» Task requirements
Go through the records below and copy out every line that contains the word "This".

» Data listing
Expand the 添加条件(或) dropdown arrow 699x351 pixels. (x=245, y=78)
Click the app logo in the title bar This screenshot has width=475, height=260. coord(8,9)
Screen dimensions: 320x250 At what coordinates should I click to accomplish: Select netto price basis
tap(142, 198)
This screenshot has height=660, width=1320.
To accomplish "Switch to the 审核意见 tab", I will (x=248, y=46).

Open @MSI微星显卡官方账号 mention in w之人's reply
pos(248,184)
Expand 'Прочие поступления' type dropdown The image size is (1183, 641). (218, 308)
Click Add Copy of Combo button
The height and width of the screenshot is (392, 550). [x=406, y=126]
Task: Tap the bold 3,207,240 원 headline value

» Expected answer
Click the app logo in the title bar This screenshot has width=475, height=260. coord(8,9)
This screenshot has height=660, width=1320.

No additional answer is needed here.